Here is a link to the Official Ubuntu Installation Guide's, 'Components Introduction' too. Reading the official documentation in addition to looking at the illustrated example below here is recommended and might result in a better installation.

Start of the first stage of the installation

As I mentioned first, I pressed 'Enter', for the 'text mode install', and here's the first decision, (below), it's an easy one.
p2d/x2.png

fig 3
Choose your language. Your arrow keys can move the red rectangle up or down the list to select a language. Then press 'Enter'.

We are now proceeding with Setting up Ubuntu Installer and Hardware Configuration.
You may wish to refer to the above link to the official Ubuntu documentation for a more detailed explanation of what will be happening.

The <Go Back> option is shown in the lower left corner of almost every panel. It does the same as explained above (read <Go Back> again). Your 'Tab' key is the one to use throughout this installation for moving the red highlighting from 'Yes' to 'No' or 'Go Back'.
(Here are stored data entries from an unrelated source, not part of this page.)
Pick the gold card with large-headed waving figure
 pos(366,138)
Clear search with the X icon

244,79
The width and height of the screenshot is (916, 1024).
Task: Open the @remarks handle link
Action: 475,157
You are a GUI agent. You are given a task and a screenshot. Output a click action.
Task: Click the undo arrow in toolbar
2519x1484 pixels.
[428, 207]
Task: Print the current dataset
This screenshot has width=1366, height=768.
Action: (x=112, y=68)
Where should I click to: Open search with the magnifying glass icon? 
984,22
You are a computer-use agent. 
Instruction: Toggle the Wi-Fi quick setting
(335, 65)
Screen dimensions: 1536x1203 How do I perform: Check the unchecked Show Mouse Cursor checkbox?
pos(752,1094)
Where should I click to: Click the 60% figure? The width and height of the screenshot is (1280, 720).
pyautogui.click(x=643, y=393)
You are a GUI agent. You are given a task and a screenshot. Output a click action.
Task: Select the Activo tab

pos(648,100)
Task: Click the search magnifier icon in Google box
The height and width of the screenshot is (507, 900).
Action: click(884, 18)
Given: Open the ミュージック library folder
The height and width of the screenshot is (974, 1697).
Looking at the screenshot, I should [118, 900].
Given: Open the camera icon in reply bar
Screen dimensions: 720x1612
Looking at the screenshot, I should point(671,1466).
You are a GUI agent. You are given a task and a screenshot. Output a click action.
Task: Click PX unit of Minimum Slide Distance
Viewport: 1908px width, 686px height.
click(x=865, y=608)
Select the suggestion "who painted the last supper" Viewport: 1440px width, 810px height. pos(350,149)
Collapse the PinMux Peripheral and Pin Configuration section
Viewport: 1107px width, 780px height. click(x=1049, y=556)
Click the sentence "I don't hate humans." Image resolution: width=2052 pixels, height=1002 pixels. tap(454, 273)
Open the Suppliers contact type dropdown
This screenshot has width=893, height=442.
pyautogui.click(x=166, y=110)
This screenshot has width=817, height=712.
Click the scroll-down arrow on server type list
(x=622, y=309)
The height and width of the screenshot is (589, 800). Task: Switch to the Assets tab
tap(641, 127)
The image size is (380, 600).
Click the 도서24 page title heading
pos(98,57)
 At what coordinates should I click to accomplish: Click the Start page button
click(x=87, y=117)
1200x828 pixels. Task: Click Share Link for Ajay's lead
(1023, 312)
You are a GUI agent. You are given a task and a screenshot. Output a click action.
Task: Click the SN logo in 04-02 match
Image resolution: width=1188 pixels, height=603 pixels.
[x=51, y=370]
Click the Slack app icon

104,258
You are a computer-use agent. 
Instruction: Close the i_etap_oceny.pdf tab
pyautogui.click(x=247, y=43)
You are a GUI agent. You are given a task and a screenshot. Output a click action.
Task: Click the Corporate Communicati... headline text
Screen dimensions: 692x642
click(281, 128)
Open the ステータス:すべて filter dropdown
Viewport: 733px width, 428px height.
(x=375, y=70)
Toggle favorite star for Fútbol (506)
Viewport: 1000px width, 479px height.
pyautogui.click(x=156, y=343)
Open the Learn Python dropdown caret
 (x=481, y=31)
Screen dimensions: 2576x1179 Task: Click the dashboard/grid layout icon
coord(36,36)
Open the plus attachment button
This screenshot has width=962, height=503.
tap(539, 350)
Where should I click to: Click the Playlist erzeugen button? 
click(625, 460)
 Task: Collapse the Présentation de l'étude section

This can be a very handy thing to know about. For one thing, it is useful if you need to go back one or two steps and repeat something you didn't get right. There are also things you can do from the 'Ubuntu Installer Main Menu' later on, after the install. For example, if you need to re-install Grub or Lilo boot loaders to your MBR or to a partition, you might want to access these options from the Ubuntu Installer's Main Menu. You don't necessarily have to be doing an install to run the Ubuntu Install CD.
You can also use the Ubuntu Install CD's partitioner to do partitioning work if you need to.
Nowadays a GParted -- LiveCD is better for that though.

The 'Ubuntu Installer Main Menu' also offers an escape route in case something has gone wrong and you need to abort the installation and re-boot to fix something. Or it may be that you have suddenly realized you have made a mistake and wish to cancel everything and try again.
If you do find yourself wanting to do this, just be aware that the line for 'abort the installation' and it is right down below the bottom of your monitor's screen, and out of view. People may not realize they need to scroll down to find it. Highlight that and press 'Enter', and be ready to remove your CD from it's drawer or it will boot from the CD again before you know it.

[!!] Choose language

Based on your language, you are probably located in one of these countries or regions.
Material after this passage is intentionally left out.